Konsep/ Teori dan Tujuan Penelitian :
Diundangkannya UU No. 11 Tahun 2012 tentang sistem peradilan pidana anak merupakan upaya untuk menjamin kepentingan terbaik terhadap anak yang berhadapan dengan hukum. Selain undang- undang tersebut terdapat peraturan lainnya yang menjunjung tinggi dan memperhatikan hak hak dari anak, sebagai contoh diratifikasinya Konvensi Hak Anak.
Diversi merupakan pengalihan penanganan kasus anak yang diduga melakukan tindak pidana dari proses formal dengan atau tanpa syarat.

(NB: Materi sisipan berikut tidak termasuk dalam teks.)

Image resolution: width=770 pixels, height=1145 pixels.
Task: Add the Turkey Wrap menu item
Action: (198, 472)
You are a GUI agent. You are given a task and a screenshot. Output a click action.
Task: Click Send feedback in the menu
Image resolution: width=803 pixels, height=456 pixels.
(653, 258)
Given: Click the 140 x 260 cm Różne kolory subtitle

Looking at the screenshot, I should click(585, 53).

Tujuannya adalah untuk menghindari anak dari penahanan, menghindari cap atau label anak sebagai penjahat, mencegah pengulangan tindak pidana oleh anak, agar anak bertanggung jawab atas perbuatannya dan untuk melakukan intervensi yang diperlukan bagi korban.
Keadilan restoratif merupakan alternatif penyelesaian perkara pidana anak, atau dapat didefinisikan sebagai suatu proses dimana semua pihak yang berhubungan dengan tindak pidana anak duduk bersama sama untuk memecahkan masalah dan memikirkan akibat pada masa yang akan datang.

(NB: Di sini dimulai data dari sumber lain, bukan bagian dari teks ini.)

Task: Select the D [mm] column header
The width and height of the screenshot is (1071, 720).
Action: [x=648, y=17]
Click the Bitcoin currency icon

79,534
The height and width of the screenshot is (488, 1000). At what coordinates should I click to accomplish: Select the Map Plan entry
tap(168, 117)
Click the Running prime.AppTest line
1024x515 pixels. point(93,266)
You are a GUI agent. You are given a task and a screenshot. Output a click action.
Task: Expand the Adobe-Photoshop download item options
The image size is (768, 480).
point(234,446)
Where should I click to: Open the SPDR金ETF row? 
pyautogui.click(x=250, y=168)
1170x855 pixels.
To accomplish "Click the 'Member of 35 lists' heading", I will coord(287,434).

Tujuan penelitian ini adalah untuk mengetahui dan menganalisis pelaksanaan diversi dalam rangka mewujudkan restorative justice dalam sistem peradilan pidana anak dalam upaya memberikan perlindungan hukum bagi pelaku tindak pidana.
Metode Penelitian Hukum Normatif :
Objek Penelitiannya : Diversi Anak Berhadapan Dengan Hukum, Undang -- Undang Nomor 11 Tahun 2012 tentang sistem peradilan pidana anak
Pendekatan Penelitiannya : Penelitian hukum yuridis normatif
Jenis dan Sumber Data Penelitiannya :
Bahan atau sumber data penelitian ini adalah penelitian hukum doktrinal, hukum primer, sekunder dan tersier, hukum positif yang berkaitan dengan penerapan diversi dalam keadilan restoratif.

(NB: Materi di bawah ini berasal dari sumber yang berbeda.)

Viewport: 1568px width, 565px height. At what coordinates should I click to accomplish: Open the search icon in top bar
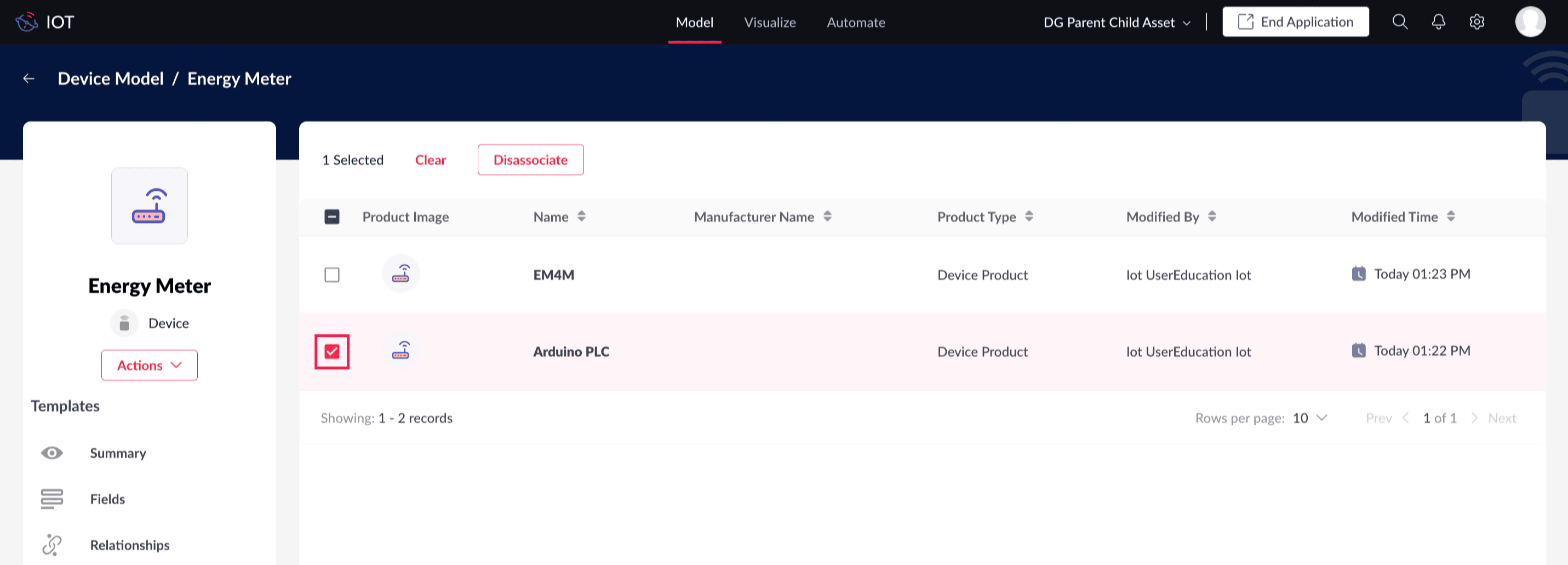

Teknik Pengumpulan, Pengolahan dan Analisis Data Penelitiannya :
Pengumpulan data dilakukan dengan studi pustaka, yakni menelaah bahan pustaka dan bahan sekunder terkait diversi dan restorative justice dalam peradilan pidana anak. analisis yang digunakan dalam penelitian ini adalah deskriptif analitis. Penelitian ini disebut juga sebagai penelitian hukum kepustakaan maupun penelitian hukum doktrinal yaitu penelitian hukum yang menelaah bahan pustaka dan bahan sekunder
Hasil Penelitian dan Pembahasan :
Hasil penelitian artikel ini adalah bahwa dalam setiap penanganan anak yang berhadapan dengan hukum harus mengutamakan prinsip kepentingan terbaik  bagi anak, pidana penjara merupakan usaha terakhir dengan catatan tidak mengabaikan hak hak anak. anak anak harus diusahakan untuk mengikuti pendidikan atau pelatihan pada lembaga tertentu sehingga penanganan dengan paradigma keadilan restoratif ini dapat berjalan dengan baik dengan diimbangin menciptakan sistem peradilan yang kondusif. Hal ini dianggap penting karena anak wajib dipersiapkan sebagai calon masa depan bangsa Indonesia.
Kelebihan dan kekurangan jurnal serta saran :
Penelitian ini dengan sangat spesifik menguraikan mengenai konsep-konsep yang jelas dan matang terkait diversi dan keadilan restoratif yang dihubungkan dengan dasar dasar hukum terkait. Dari penelitian ini dapat secara detail menjelaskan konsep diversi dengan baik.
REVIEW JURNAL 3 (TAHUN 2022)
Nama Reviewer : Erwin Aditya Putra (4467/15)
Nama Dosen Pembimbing : Markus Marselinus Soge.,S.H.,M.H.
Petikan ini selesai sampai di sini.